Before our last visit, I bought a book in Wal-Mart Bookstore (I only rarely shop there) called A Day That Changed America—EARTHQUAKE!, by Shelley Tanaka. It’s a children’s book written about Wednesday, April 18, 1906. That’s when one of the most famous natural disasters rocked the western coast. The story is told through the eyes of four of the young survivors from San Francisco. It’s fascinating and horrifying. Just what I needed to make me totally paranoid.

My baby is sitting on top of the San Andreas Fault. He has only told me about experiencing one tremor. I’m sure there have been more, but it might have disturbed him to hear my voice go up two octaves when I tried to talk about it with him. He doesn’t want to burden me. I keep hoping he will decide to move to someplace safe. Someplace where there won’t be any dangers like earthquakes. Maybe someplace like—Missouri.

Wrong, again, Shelly.

THE largest recorded earthquake in United States history occurred near New Madrid, Missouri. In fact, there were a series of quakes that took place from December 1911-February 1912. There were three earthquakes of greater than 8.0 in magnitude. “Aftershocks included two more events around magnitude 8.0, five more at magnitude 7.7, ten more at magnitude 5.3, and eighty-nine at an estimated magnitude of 4.3. This seismic release was the largest ever recorded in the continental United States.”

Teachers didn’t enlighten me about that in school. I accidentally found it thumbing through a book on earthquakes (to satisfy my morbid curiosity), then looked it up on-line. Because that part of the country was sparsely settled during the time period, there wasn’t enormous loss of life or major damage to cities. Perhaps that’s why it doesn’t get the attention that the San Francisco Earthquake of 1906 gets in the curriculum.

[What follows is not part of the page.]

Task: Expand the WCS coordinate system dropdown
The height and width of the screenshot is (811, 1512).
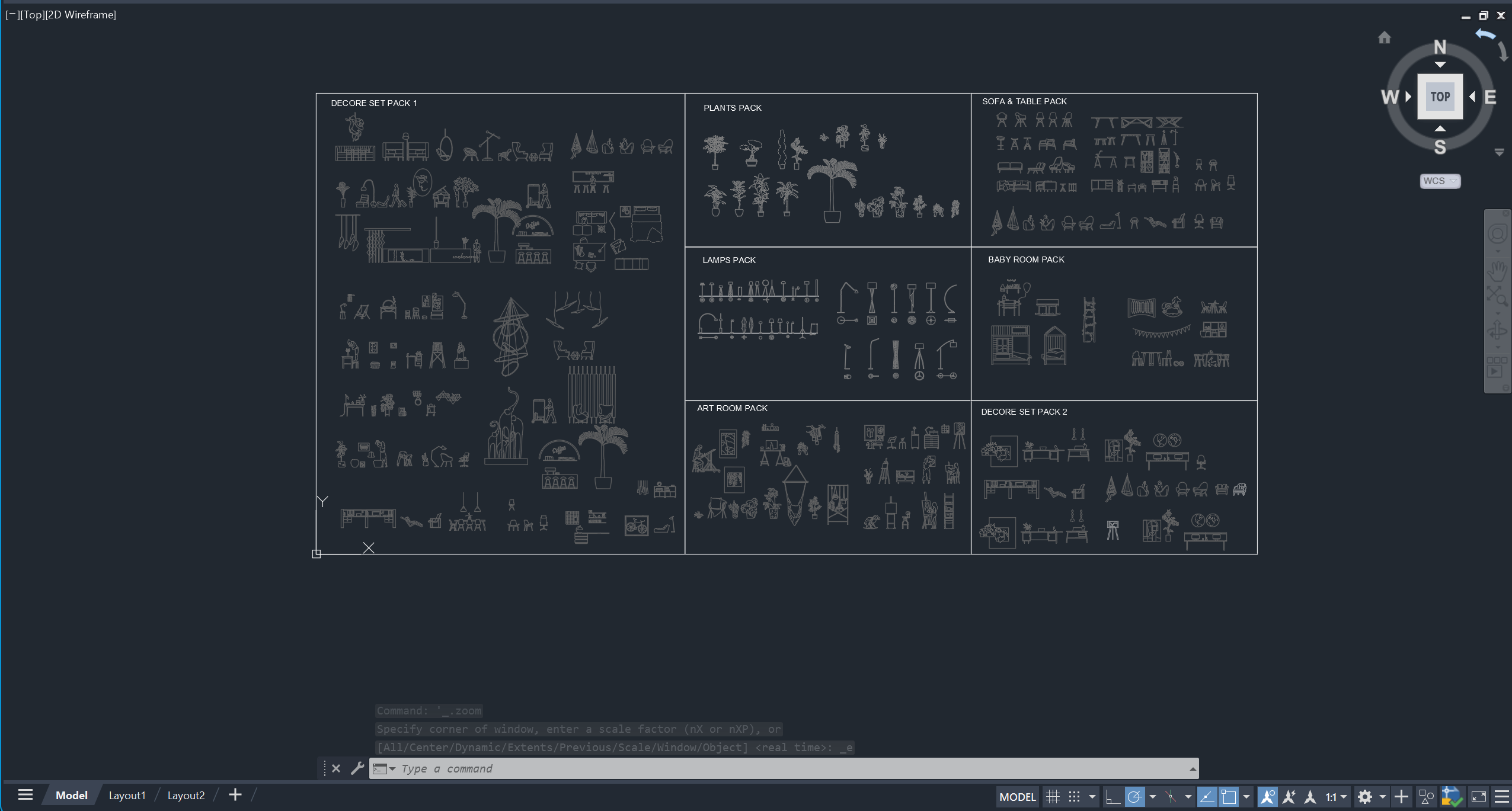Action: tap(1440, 181)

However, the devastation was great after the New Madrid quakes. The first of the three main quakes was so powerful that it rang church bells in Boston (1,000 miles away), knocked over chimneys in Maine and made the Mississippi River run backwards at one point. More than 150,000 acres of forest were destroyed, the Mississippi River changed course, whole areas of land were swallowed up and new lakes were formed. For the people who lived there, it must have been terrifying.

The Virtual Times has several accounts from survivors of the quake. Excerpts from letters written by George Heinrich Crist, who lived in central Kentucky at the time, are especially vivid.

Interestingly, ten years before the earthquake, a man predicted that “In the midst of the night the earth will begin to tremble, giant trees will fall, rivers will run backward, new lakes will be formed, and old ones will disappear.” It happened on the exact day that Tecumseh, a Shawnee warrior and chief predicted. He took that as a sign that all the tribes should unite against the whites to take back their land. Unfortunately, that didn’t go so well. His brother led the tribes to defeat at the battle of Tippecanoe. Tecumseh didn’t see that one coming.

You can go to this site and read the predictions of damage to the area if another major quake were to hit. Or, you can just take my word for it. It wouldn’t be pretty. Modern day predictors of catastrophe say that there will be another earthquake as great as the New Madrid earthquakes, and they say it can happen any time.

My son can relax now. I have another focus for my worry.